### REQUIREMENT 1
From the NIH funding article, return the passage from "Individuals Driving This" up to and including "Alzheimer's and dementia.".
### REQUIREMENT 2
Answer these questions using the NIH funding article:
(a) How much in awarded funds did the Department of Medicine secure in 2022?
(b) On average, how many grant applications does the department submit each year?
(c) What year is Lisa Chow's renewed T32 training grant now in?

The Department of Medicine at the University of Minnesota Medical School reached unparalleled success in 2022, surpassing all previous records on the Blue Ridge National Institutes of Health ranking. We achieved a milestone by securing $48.6 million in awarded funds, elevating us to a national ranking of #34. This accomplishment showcases our unprecedented achievements and solidifies our position as a leader in medical research. 

“It's very important for our department. It's a key lagging biomarker that indicates the vitality of our department’s commitment to investigation is strong,” says Peter Crawford, MD, PhD, Vice Chair for Research and Associate Dean for Research Operations. “This index underscores the success of our investigators in their pursuit of meaningful research through a linked mission that delivers the highest level clinical care and medical education.”

The Department of Medicine submits, on average, between 250 and 290 grant applications annually, reflecting a great team of dedicated faculty, learners and staff professionals committed to sponsored research, recognizing its crucial role in driving impactful investigation. 

“This commitment is reflected in our continued success, as we experienced significant growth in funding,” says Dr. Crawford. “Our total costs recovered from NIH-sponsored grants increased by approximately $8 million in one year, elevating our national ranking from #37 to #34.” 

“This trend highlights our department's culture of impactful sponsored research. We attribute this achievement to a number of individuals who played a pivotal role in securing this substantial jump in NIH funding,” adds Dr. Crawford.

Individuals Driving This Positive Trend

Dr. Crawford stresses that our department's diverse and rich achievements extend far beyond the accomplishments of the individuals mentioned below. We experienced many notable successes within our department, ranging from groundbreaking COVID clinical trials to cutting-edge resuscitation treatments in the setting of in-the-field cardiac arrest. 

Among some of our accomplished investigators, Lin Yee Chen had an exceptional year, securing two new grants. One of these grants focuses on cognitive aging and brain morphology, specifically exploring its connection to heart rhythm irregularities in Hispanic and Latino populations. Additionally, Dr. Chen received an NIH R01 grant, investigating the intricate relationships between heart rhythm disturbances, sleep and neurodegenerative conditions like Alzheimer's and dementia.

Alon Herschhorn had a wonderful year by securing two NIH grants. The first, a U01 grant, dissects the mechanisms of HIV evasion of the immune system. The second grant, an R01, dissects the structure of proteins found on the surface of the HIV virus itself. 

Lisa Chow successfully renewed a T32 training grant which is now in its 44th year in diabetes and endocrinology. In addition to this grant, she holds two R01s that examine the restriction of eating over discrete periods of time in the day and its impact on health outcomes. 

Jeffrey Miller secured a renewal of a P01 grant for a program project focused on off-the-shelf immunotherapies utilizing natural killer cell products for cancer therapies. This large-scale program involves many investigators and holds immense importance for our department, Medical School, and the Masonic Cancer Center. This program holds great promise to transform the number of treatment options for cancer patients.

### DATA SECTION
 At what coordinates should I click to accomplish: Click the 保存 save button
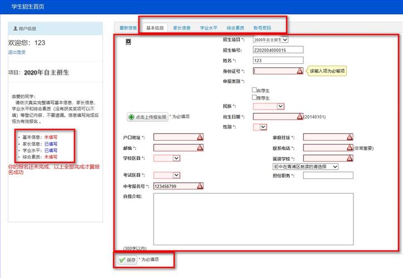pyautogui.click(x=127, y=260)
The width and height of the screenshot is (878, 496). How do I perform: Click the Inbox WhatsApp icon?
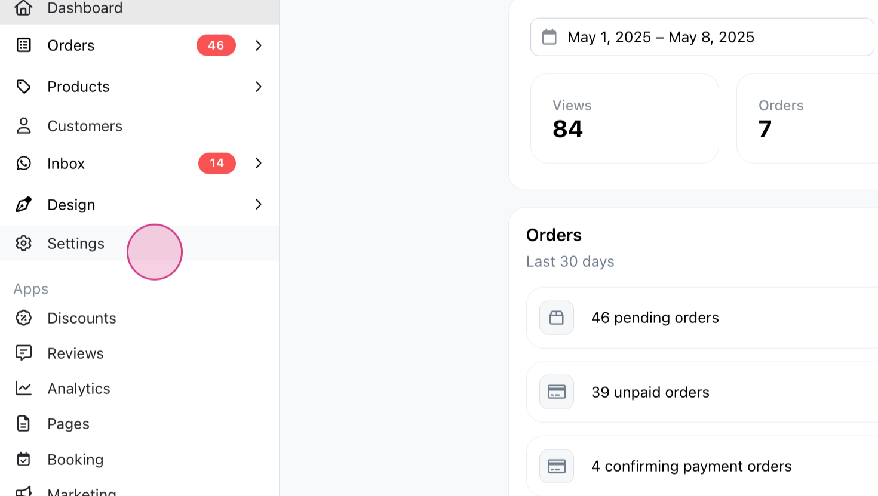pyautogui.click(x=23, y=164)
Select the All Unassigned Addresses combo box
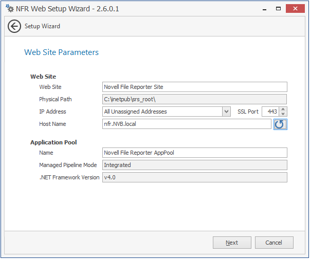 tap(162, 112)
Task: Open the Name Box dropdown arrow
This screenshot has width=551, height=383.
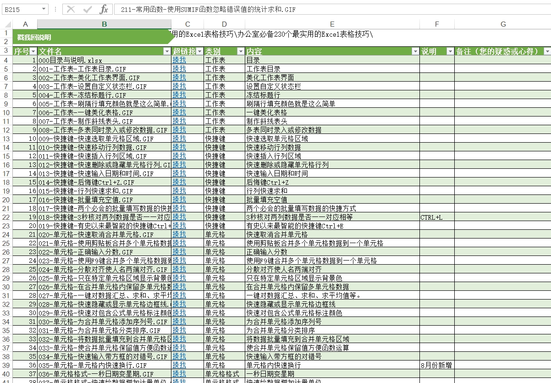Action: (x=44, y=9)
==
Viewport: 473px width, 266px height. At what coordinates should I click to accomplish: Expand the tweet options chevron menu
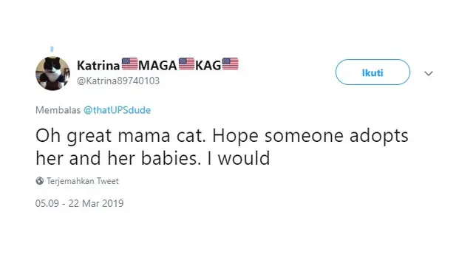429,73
--
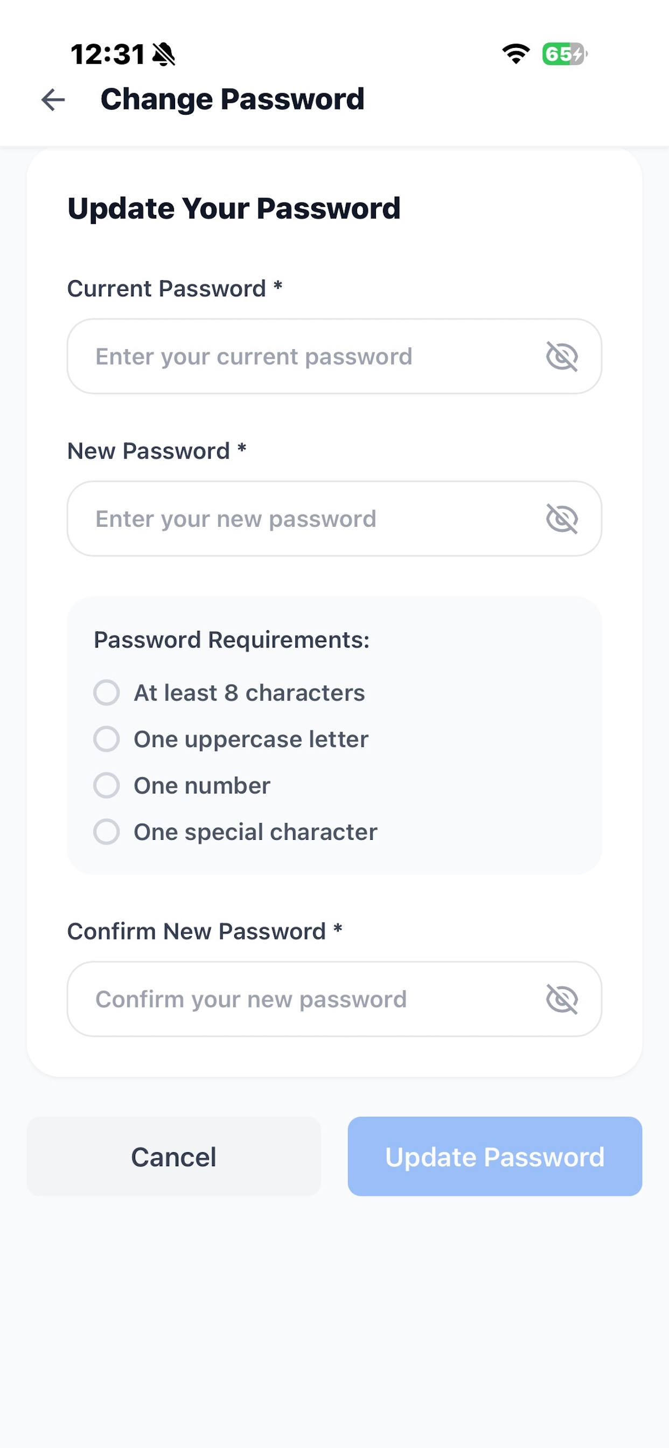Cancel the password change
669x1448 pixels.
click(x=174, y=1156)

### TASK RESULT 1
Individuals Driving This Positive Trend

Dr. Crawford stresses that our department's diverse and rich achievements extend far beyond the accomplishments of the individuals mentioned below. We experienced many notable successes within our department, ranging from groundbreaking COVID clinical trials to cutting-edge resuscitation treatments in the setting of in-the-field cardiac arrest. 

Among some of our accomplished investigators, Lin Yee Chen had an exceptional year, securing two new grants. One of these grants focuses on cognitive aging and brain morphology, specifically exploring its connection to heart rhythm irregularities in Hispanic and Latino populations. Additionally, Dr. Chen received an NIH R01 grant, investigating the intricate relationships between heart rhythm disturbances, sleep and neurodegenerative conditions like Alzheimer's and dementia.

### TASK RESULT 2
(a) $48.6 million
(b) Between 250 and 290
(c) Its 44th year